Key takeaways

  • Supply chains witness huge disruptions due to COVID-19 and deterioration of trade relations between Asian neighbours.
  • Resilience in supply chains can be built by significant investment in technology, having alternate trading partners, validating Busines Continuity Plans (BCPs) and focussing on domestic supply chains.

By Peter Liddell, Partner- Global Operations Centre of Excellence Leader, KPMG Australia

The ongoing global logistics disruptions stemming from the COVID-19 pandemic continues to impact businesses and consumers as the flow of consumer goods into South East Asia (SEA)/India is restricted by the continued shutdowns of major global ports and airports, largely in China, South Korea, and the U.S. (including ports of Los Angeles, Long Beach and New Orleans). Congestion at key connecting ports along the U.S. west coast has produced an unparalleled backlog, with a record of 65 cargo ships forced to wait in September 2021 (which may have reached 80 ships by November, according to media reports). Wait times at ports exceeded an average of eight days, which is far worse than 12 months ago when the pandemic was at its peak, in the pre-vaccine roll-out era.[1]   

At the same time, the U.S. shipping freight rates spiked to hit record highs, which in turn, increased the price of consumer goods. This has also escalated the risk of cancellations of freight bound for SEA/India as global shipping lines are attracted to the more lucrative China to the U.S. freight routes.

Logistics disruptions created a ripple effect across global supply chains that ultimately caused goods to pile up in storage, impacting those ships on their way to SEA/Indian ports through diversion or being slowed down as they arrive at major SEA transit hubs. These logistics disruptions restricted global trade flows by constraining businesses’ ability to import products and refill their stocks of inventory. Many reports highlight the very-high likelihood that the December 2021 and January 2022 festive seasons across the region will be severely impacted by restricted access to imported products. However, the challenge for many businesses within SEA/India is that this issue will go well beyond the next three to four months, with supply chain disruptions expected to stay well into (and possibly beyond) 2022. 
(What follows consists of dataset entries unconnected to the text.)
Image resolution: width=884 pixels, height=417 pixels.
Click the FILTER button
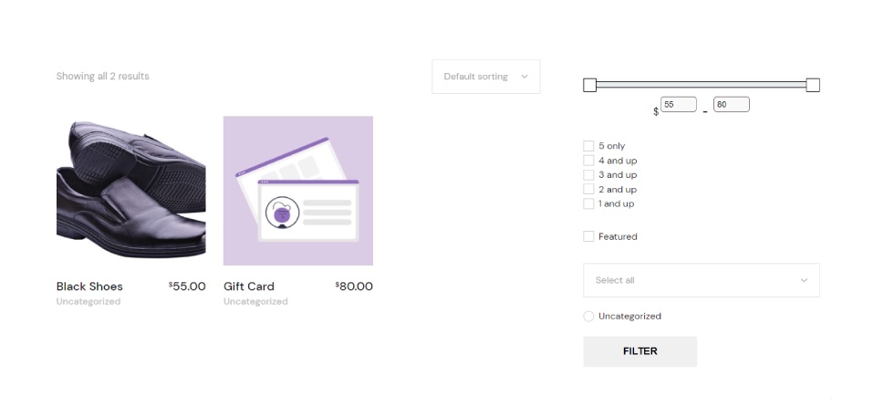click(640, 351)
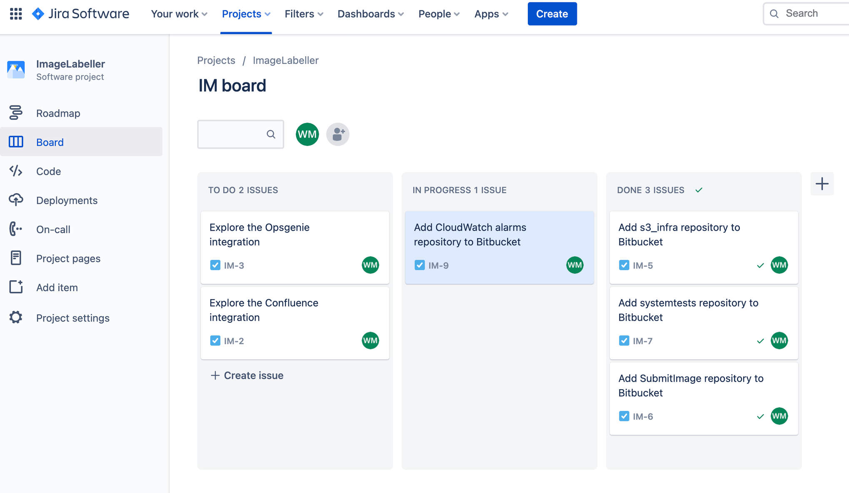Click the Deployments icon in sidebar
Image resolution: width=849 pixels, height=493 pixels.
click(16, 201)
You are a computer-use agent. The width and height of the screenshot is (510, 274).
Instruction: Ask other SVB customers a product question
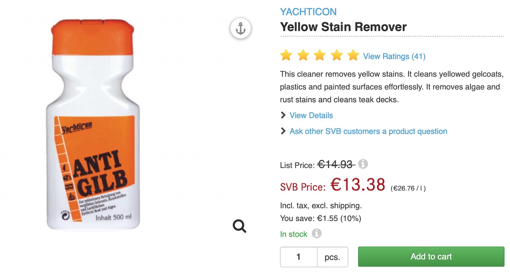pos(368,131)
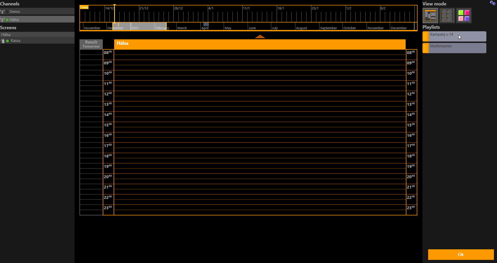The height and width of the screenshot is (263, 497).
Task: Toggle the Kassa screen green status dot
Action: (x=8, y=41)
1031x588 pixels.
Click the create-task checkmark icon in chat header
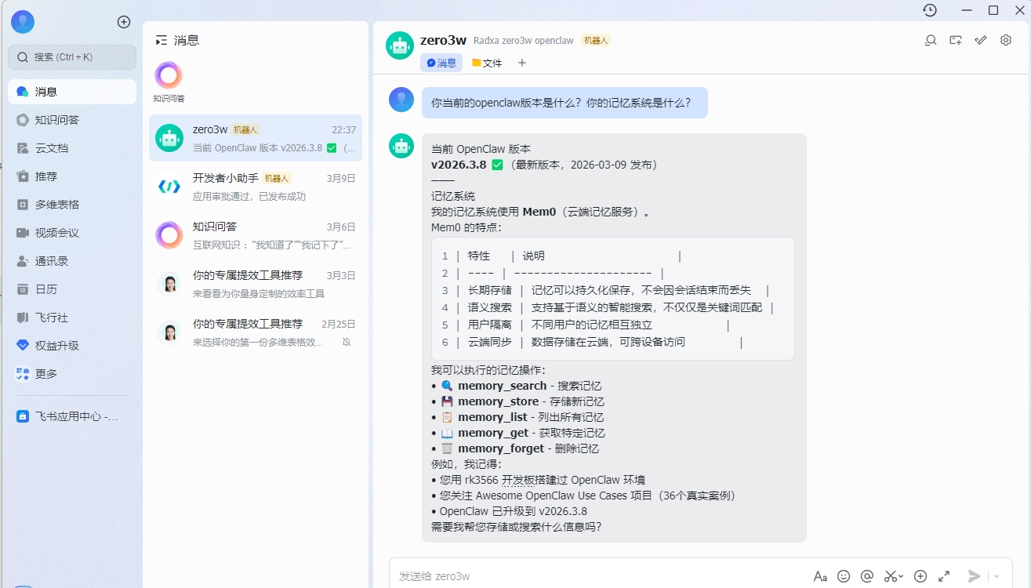[x=980, y=39]
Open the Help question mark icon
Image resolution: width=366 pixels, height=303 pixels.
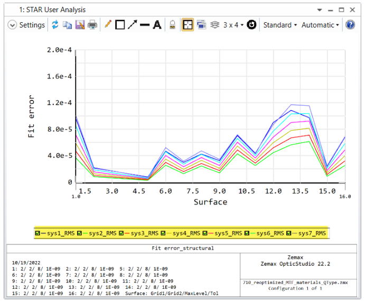point(350,25)
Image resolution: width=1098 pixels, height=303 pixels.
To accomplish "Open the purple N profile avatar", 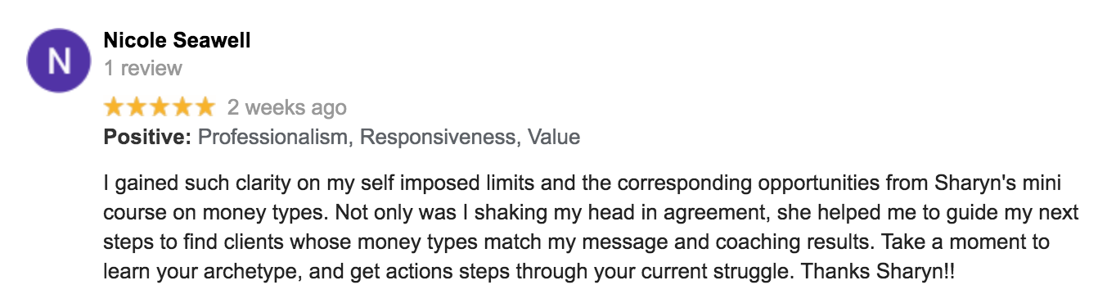I will (x=60, y=61).

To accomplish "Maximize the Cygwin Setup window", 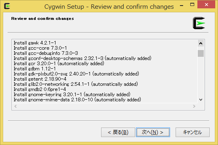I will click(192, 5).
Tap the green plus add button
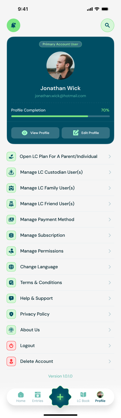 tap(60, 397)
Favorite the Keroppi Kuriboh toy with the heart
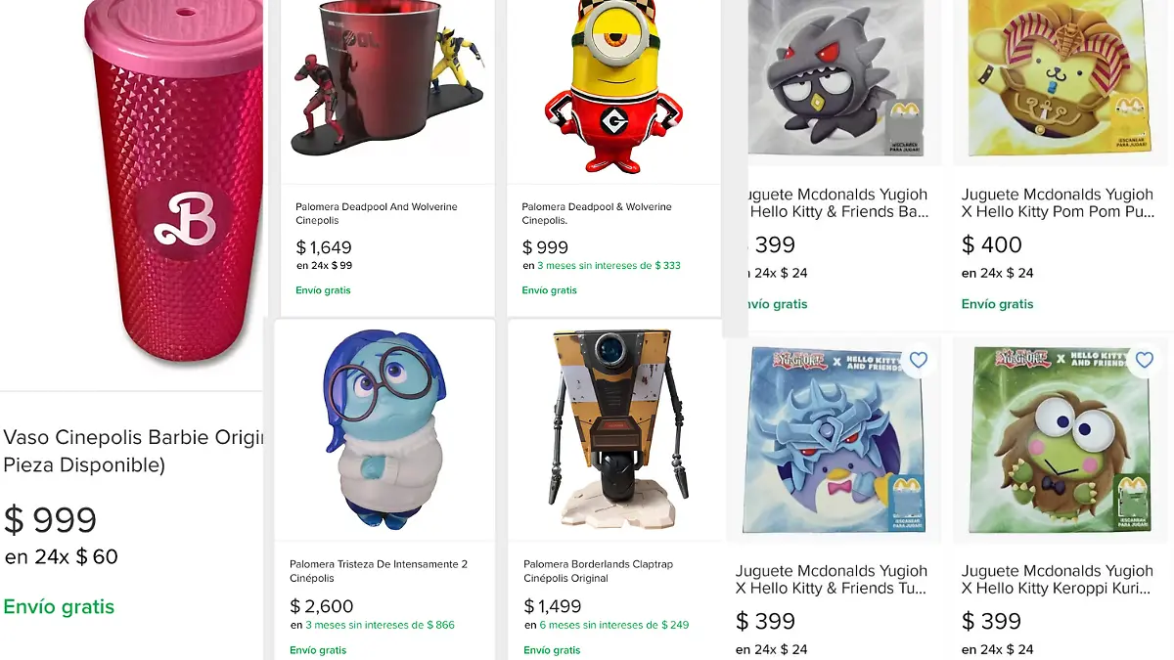Screen dimensions: 1174x660 pos(1144,360)
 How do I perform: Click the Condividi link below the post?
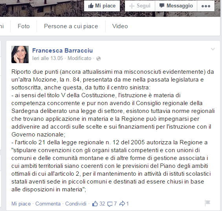click(x=76, y=204)
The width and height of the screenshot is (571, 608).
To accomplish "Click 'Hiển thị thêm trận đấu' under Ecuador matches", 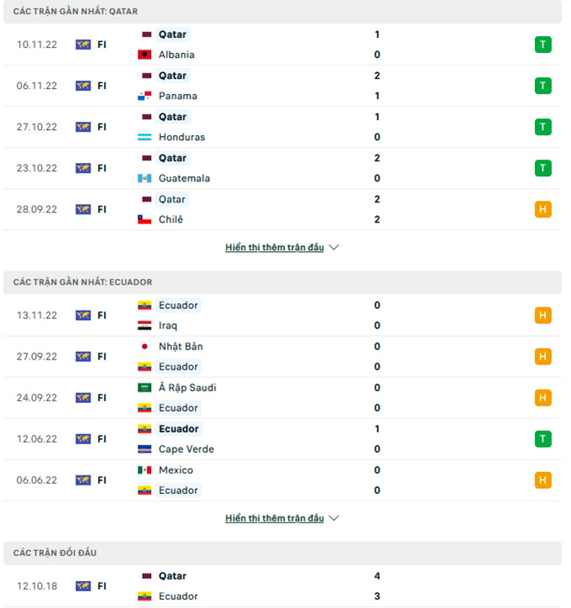I will 274,518.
In addition to these global logistics disruptions, geopolitical events can have commercial implications for SEA/Indian businesses, supply chains and communities. Any escalation in geopolitical tension is likely to create further disruption in trade flows into the region as the global shipping companies use the South China Sea and neighbouring oceans to bring products from North America and Europe.

Post-pandemic, a number of economic, trade and operational issues remain, and any one of them can become the next catalyst for major trade disruption. For instance, will China work through short-medium term energy challenges and reach its peak manufacturing capacity? Will the Chinese ports have sufficient resources to load ships and export product to SEA/India? Can the domestic transport and logistics industries in these key SEA/Indian markets ramp up capacity to fast-track store replenishment once items finally arrive at the major trading ports? Can the Stevedores at key global and SEA/Indian ports accelerate the unloading and decarbonisation processes to get through the impending backlog of ships arriving? Are there enough courier drivers available to manage the delivery of domestic and international e-commerce orders? 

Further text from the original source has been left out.